Rolls-Royce pushes for autonomous shipping

An autonomous ship as envisaged by Rolls-Royce. Image courtesy of Rolls Royce
An autonomous ship as envisaged by Rolls-Royce. Image courtesy of Rolls Royce

British manufacturing conglomerate Rolls-Royce has released a new white paper outlining a plan for autonomous global shipping.

Developed by the company’s Advanced Autonomous Waterborne Applications Initiative (AAWA), the white paper was unveiled last week at the Autonomous Ship Technology Symposium 2016 in Amsterdam.

Primarily, the white paper aims to show that the use of autonomous ships for freight is not just technically feasible, but also economically feasible.

Additionally, it examines the safety and security implications of designing and operating remotely operated ships as well as the potential legal and regulatory issues.

Rolls-Royce is confident that this technology will be in use by 2026.

“This is happening. It’s not if, it’s when. The technologies needed to make remote and autonomous ships a reality exist. […] We will see a remote controlled ship in commercial use by the end of the decade,” said Oskar Levander, Rolls-Royce vice-president of innovation – marine.

In order to speed up the development of this technology, the company has been testing a new sensor array in Finland designed for autonomous control.

“The AAWA project is testing sensor arrays in a range of operating and climatic conditions in Finland and has created a simulated autonomous ship control system which allows the behaviour of the complete communication system to be explored,” Levander said.
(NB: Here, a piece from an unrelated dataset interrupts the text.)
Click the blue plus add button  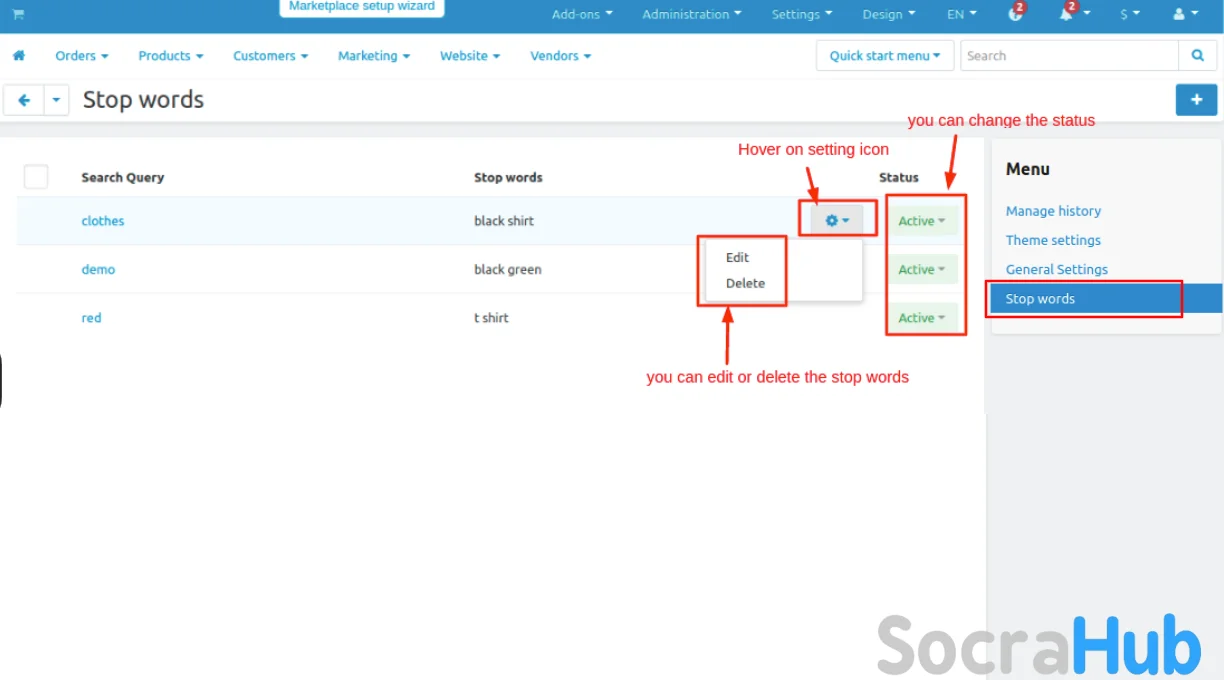point(1196,100)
To aid this testing, Tekes, the Finnish Funding Agency for Technology and Innovation, has funded AAWA to the tune of €6.6m.

The sensors which the project makes use of are similar to those of self-driving cars, including GPS, inertial sensors, camera feeds and short-range radar. Furthermore, existing nautical chart data will be fed back into this system to determine more accurate positioning.
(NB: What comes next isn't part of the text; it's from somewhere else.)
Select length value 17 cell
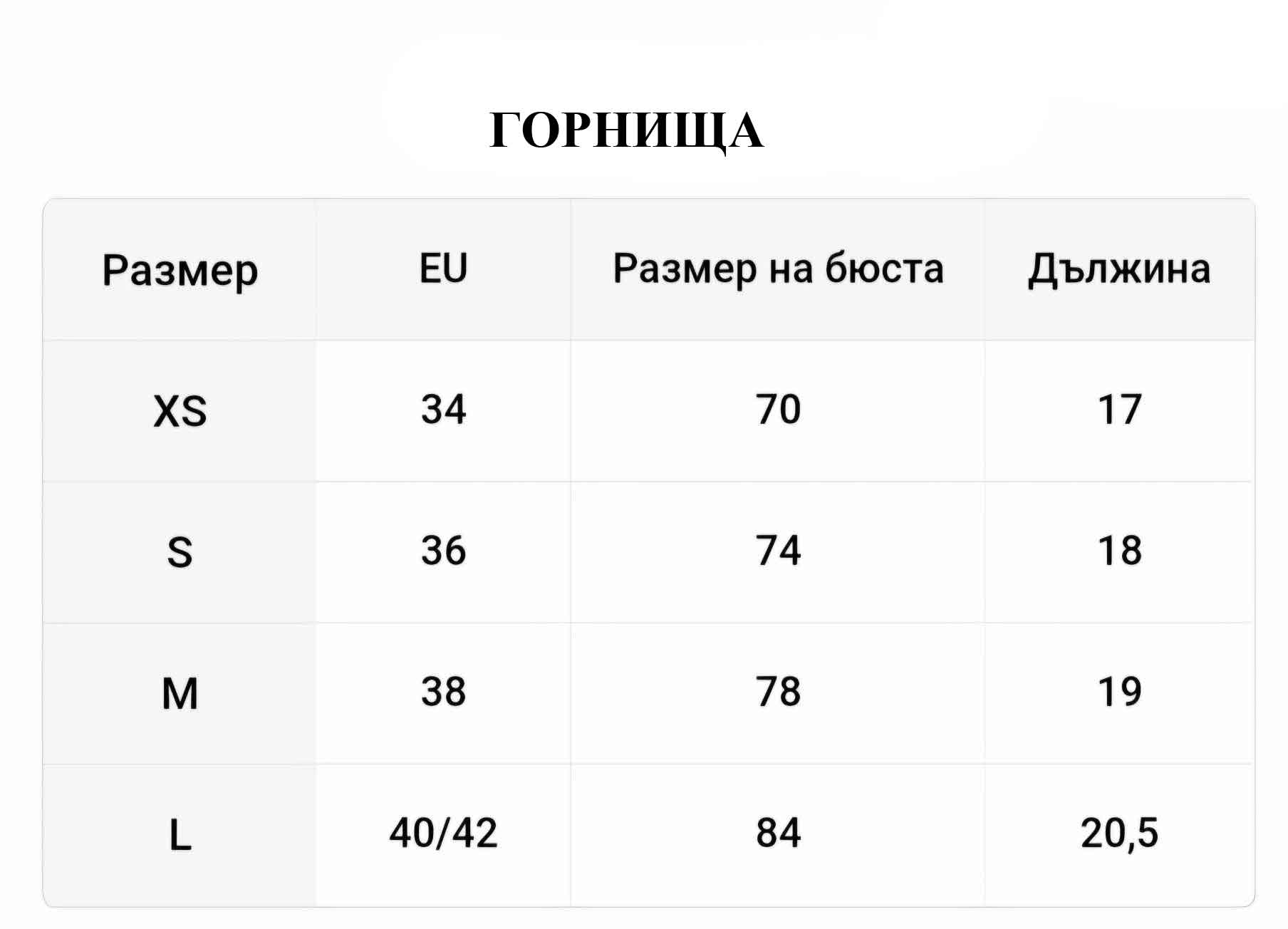This screenshot has width=1288, height=929. point(1119,410)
Rolls-Royce envisages several different levels of autonomy within their white paper, and believes that eventually whole fleets of ships may be controlled from small, yet high-tech control rooms on land.

While the development of autonomous shipping stands to help lower costs for the companies operating these ships, Rolls-Royce, as a manufacturer of marine systems, stands to make significant profits from popularizing the technology.